Organisiert wurden die Spiele in diesem Jahr vom Bundesverband Kleinwüchsige Menschen und ihre Familien (BKMF), in dessen Vorstand Nadja Beermann aktiv ist. Eine Menge Arbeit für die haupt- und ehrenamtlichen Organisatoren – die sich gelohnt hat. „Es war toll, das alles mitzuerleben“, sagt die Twistringerin. Bewegend der Moment, als die 101 deutschen Athleten im Nationaltrikot ins Stadion der Deutschen Sporthochschule Köln einzogen. Auf Augenhöhe konnten die Athleten Sport machen, sich messen – das was Luisa sonst im Sport mit Gleichaltrigen eben kaum kann.

Bei den World Dwarf Games wurden die Ergebnisse in den einzelnen Sportarten je nach Ausprägung der Kleinwüchsigkeit klassifiziert. Mit ihrer Silbermedaille im Tennisball-Wurf, dem Sieg beim Wurf des 256 Gramm schweren Cricketballs und der Goldmedaille im Speerwurf hat Luisa tolle Ergebnisse eingefahren. Im 80-Meter-Sprint hat sie den vierten Platz in ihrer Altersklasse gemacht. „Zwei Tage vorher hatte Luisa noch Fieber“, erklärt Nadja Beermann – wer weiß, ob sonst noch eine weitere Medaille in ihrem Zimmer hängen würde.

Wichtig für die Familie Beermann sind auch die jährlichen Treffen des BKMF – für die Eltern, weil während dieser Treffen, die immer über das Himmelfahrtswochenende stattfinden, der Austausch mit anderen Familien und auch viele Fachvorträge wichtig sind. „Beispielsweise von Ärzten“, erzählt Nadja Beermann. Spezielle Informationen kann sie dann, etwa wenn sie mit Luisa hier zum Kieferorthopäden geht, mitnehmen. Und für Luisa, weil der Austausch mit anderen Kleinwüchsigen eben nochmal ganz anders ist. „Klar, mit meinen normalwüchsigen Freunden kann ich auch darüber sprechen, dass ich schief angeguckt wurde – aber andere Kleinwüchsige können es anders nachvollziehen“, sagt sie.

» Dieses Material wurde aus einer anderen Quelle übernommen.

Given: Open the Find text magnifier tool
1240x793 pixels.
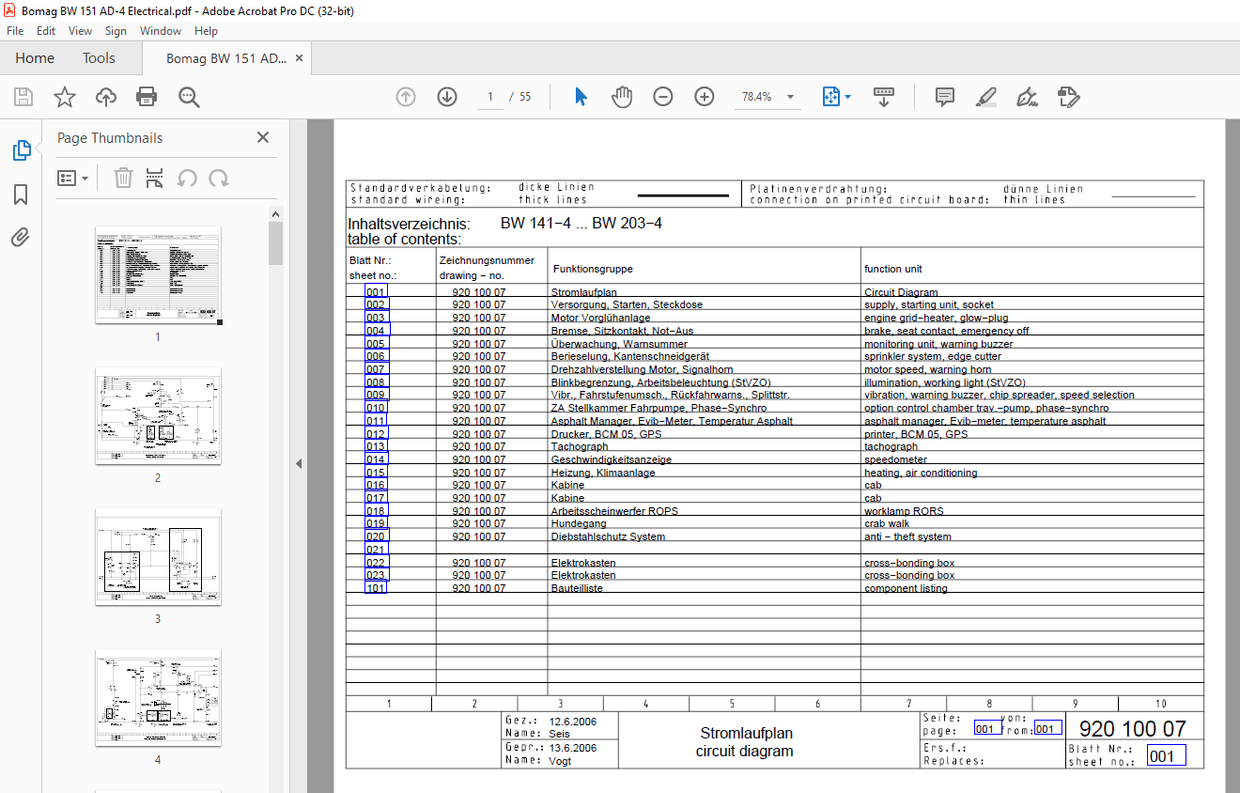Looking at the screenshot, I should coord(189,97).
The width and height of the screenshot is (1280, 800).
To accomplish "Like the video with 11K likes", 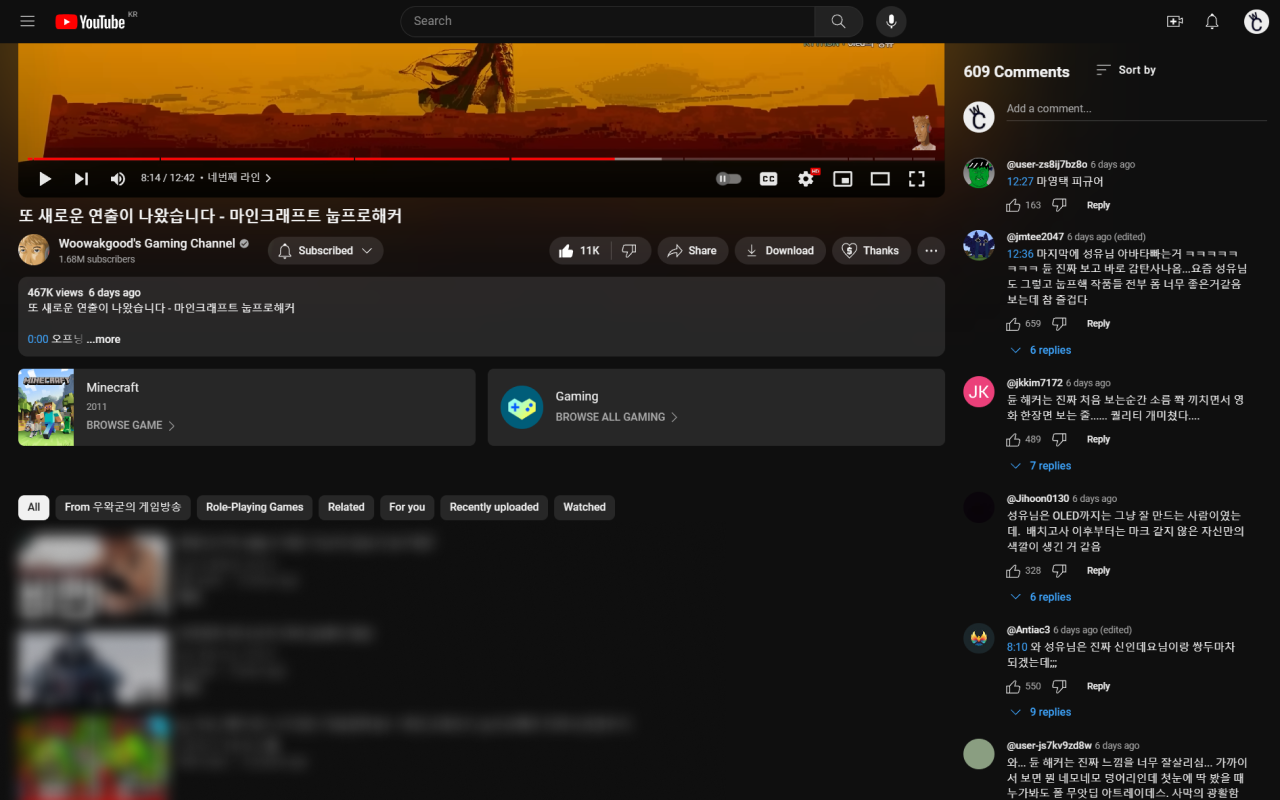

Nadja und Maik Beermann haben schon im Krankenhaus, gleich nach Luisas Geburt, Hilfe vom BKMF bekommen, haben, als ihre Tochter ein halbes Jahr alt war, ein mehrtägiges Elternseminar besucht. „Wir haben viel mitbekommen, um einen guten Start zu haben, wurden toll begleitet“, sagt Nadja Beermann. Der Verband, das sei „die andere Familie“. Und genau deshalb engagiert sie sich im Vorstand, um diese Unterstützung und ihre Erfahrungen weiterzugeben. Das sei unheimlich wichtig, gerade in den ersten Zeiten nach der Diagnose. Oft sind es ganz einfache Ratschläge, die das Leben erleichtern – zum Beispiel, dass Spiegel bodentief gehängt werden, damit sich auch Luisa ganz angucken kann.

Und so hat Luisa einen fast normalen Alltag, ist ein „kreativer Kopf“, sagt ihre Mutter. „Die unteren drei Schubladen sind nur mit meinen Mal- und Bastelsachen gefüllt“, sagt Luisa und deutet auf einen Schrank in der Küche. Sport ist ihr ebenso wichtig. Ob sie nochmal an den World Dwarf Games teilnehmen möchte? „Klar, schon gerne – aber in vier Jahren sind die in Australien“, sagt die Elfjährige. Vielleicht wird der Traum ja trotzdem wahr und Luisa kann sich noch einmal auf Augenhöhe mit kleinwüchsigen Athleten aus aller Welt messen.